Top of Given records

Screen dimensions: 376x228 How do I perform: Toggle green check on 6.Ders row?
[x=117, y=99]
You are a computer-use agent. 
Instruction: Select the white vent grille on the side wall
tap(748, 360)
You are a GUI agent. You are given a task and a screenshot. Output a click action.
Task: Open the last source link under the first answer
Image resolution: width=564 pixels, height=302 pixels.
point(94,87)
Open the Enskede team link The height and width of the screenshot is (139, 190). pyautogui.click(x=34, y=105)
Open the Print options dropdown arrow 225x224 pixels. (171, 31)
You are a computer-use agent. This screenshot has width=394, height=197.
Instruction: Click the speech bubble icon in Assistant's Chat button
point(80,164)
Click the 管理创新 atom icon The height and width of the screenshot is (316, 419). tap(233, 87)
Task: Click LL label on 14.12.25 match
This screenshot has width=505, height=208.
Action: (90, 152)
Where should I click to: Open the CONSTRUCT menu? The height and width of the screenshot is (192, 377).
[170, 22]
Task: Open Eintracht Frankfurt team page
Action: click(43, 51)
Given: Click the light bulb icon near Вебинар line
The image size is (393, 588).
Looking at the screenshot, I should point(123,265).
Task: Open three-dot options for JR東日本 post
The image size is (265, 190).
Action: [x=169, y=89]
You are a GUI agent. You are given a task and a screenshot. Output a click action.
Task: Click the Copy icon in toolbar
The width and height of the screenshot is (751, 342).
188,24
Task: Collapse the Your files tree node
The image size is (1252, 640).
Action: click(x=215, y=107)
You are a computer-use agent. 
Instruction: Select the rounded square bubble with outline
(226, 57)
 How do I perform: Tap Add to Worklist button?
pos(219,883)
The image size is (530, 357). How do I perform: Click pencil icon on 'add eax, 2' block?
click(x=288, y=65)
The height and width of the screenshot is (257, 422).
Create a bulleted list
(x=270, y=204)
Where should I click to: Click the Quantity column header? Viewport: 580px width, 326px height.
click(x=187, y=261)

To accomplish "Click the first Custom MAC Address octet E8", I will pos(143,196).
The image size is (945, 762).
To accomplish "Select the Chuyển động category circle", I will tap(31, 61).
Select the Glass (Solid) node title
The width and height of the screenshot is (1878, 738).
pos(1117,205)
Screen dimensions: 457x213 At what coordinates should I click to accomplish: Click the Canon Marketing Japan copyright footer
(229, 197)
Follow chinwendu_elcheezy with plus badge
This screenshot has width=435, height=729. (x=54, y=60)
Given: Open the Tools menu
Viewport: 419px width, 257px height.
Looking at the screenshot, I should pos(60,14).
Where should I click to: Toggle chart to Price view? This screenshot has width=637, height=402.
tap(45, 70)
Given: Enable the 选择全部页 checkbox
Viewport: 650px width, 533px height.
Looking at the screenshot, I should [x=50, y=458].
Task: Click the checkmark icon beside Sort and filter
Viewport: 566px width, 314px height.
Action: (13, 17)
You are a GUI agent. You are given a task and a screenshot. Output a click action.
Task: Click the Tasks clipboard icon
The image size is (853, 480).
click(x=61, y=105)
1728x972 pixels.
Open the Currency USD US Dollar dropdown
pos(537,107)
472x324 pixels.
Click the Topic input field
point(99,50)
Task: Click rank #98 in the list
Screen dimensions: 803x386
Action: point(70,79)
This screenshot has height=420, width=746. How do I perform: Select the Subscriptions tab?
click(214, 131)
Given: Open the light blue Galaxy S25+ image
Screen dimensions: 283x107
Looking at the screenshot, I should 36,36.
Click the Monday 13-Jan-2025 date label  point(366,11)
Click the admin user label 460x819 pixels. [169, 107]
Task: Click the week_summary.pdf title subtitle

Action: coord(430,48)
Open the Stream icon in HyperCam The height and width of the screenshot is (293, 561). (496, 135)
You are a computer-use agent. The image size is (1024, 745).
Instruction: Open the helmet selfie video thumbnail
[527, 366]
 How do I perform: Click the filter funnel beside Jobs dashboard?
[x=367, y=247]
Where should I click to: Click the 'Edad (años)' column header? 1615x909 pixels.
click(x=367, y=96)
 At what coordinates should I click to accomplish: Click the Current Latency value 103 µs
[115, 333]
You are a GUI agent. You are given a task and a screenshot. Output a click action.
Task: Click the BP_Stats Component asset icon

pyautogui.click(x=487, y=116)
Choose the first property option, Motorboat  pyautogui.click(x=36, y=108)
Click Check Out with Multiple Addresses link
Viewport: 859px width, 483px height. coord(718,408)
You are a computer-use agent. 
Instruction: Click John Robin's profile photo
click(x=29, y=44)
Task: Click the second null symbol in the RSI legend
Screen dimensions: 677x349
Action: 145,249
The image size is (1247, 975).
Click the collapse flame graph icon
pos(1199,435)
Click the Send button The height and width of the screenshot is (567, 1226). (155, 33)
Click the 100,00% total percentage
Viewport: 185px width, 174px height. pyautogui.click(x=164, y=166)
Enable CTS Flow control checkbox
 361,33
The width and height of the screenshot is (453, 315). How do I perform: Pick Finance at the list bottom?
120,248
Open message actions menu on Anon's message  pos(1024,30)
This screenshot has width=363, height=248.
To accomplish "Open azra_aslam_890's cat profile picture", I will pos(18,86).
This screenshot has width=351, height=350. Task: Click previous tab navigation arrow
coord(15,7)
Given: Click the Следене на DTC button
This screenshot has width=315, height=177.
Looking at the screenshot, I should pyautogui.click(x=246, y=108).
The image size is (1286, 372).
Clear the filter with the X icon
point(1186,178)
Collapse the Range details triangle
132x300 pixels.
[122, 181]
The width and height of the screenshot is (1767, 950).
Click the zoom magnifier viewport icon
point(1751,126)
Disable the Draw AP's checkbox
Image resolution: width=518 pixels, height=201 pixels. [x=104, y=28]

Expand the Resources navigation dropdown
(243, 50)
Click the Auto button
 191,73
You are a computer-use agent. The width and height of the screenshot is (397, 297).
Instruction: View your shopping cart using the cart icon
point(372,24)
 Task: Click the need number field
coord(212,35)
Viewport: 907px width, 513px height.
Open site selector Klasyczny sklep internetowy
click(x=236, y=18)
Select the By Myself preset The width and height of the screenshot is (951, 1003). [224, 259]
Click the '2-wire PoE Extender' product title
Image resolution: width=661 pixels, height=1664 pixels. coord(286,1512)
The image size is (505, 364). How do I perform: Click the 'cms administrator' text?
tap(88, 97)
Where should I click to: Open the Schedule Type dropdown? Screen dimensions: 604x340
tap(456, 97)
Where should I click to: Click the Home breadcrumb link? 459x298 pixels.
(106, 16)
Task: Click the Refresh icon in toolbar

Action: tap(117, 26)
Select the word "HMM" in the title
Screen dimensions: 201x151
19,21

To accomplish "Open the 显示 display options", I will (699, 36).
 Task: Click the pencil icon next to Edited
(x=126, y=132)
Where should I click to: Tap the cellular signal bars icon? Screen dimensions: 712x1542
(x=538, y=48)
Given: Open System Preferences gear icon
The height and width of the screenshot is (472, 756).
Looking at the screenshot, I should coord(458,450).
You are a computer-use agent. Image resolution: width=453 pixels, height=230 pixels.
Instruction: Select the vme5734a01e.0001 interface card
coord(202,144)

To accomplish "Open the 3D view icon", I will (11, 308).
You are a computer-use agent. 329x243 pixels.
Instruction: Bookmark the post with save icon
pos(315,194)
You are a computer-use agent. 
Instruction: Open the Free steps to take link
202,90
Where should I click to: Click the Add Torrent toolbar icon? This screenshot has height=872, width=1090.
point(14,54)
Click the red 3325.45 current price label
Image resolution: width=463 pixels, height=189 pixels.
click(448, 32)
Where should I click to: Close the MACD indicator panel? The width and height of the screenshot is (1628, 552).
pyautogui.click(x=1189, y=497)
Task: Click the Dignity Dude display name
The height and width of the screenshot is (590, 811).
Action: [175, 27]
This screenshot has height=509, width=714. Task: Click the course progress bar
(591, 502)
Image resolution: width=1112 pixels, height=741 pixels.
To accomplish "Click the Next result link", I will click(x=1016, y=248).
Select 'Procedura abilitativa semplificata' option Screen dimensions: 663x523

Bottom of Given records

Output the number of lines above holding the word "node", and nothing besides it.

## Output below
2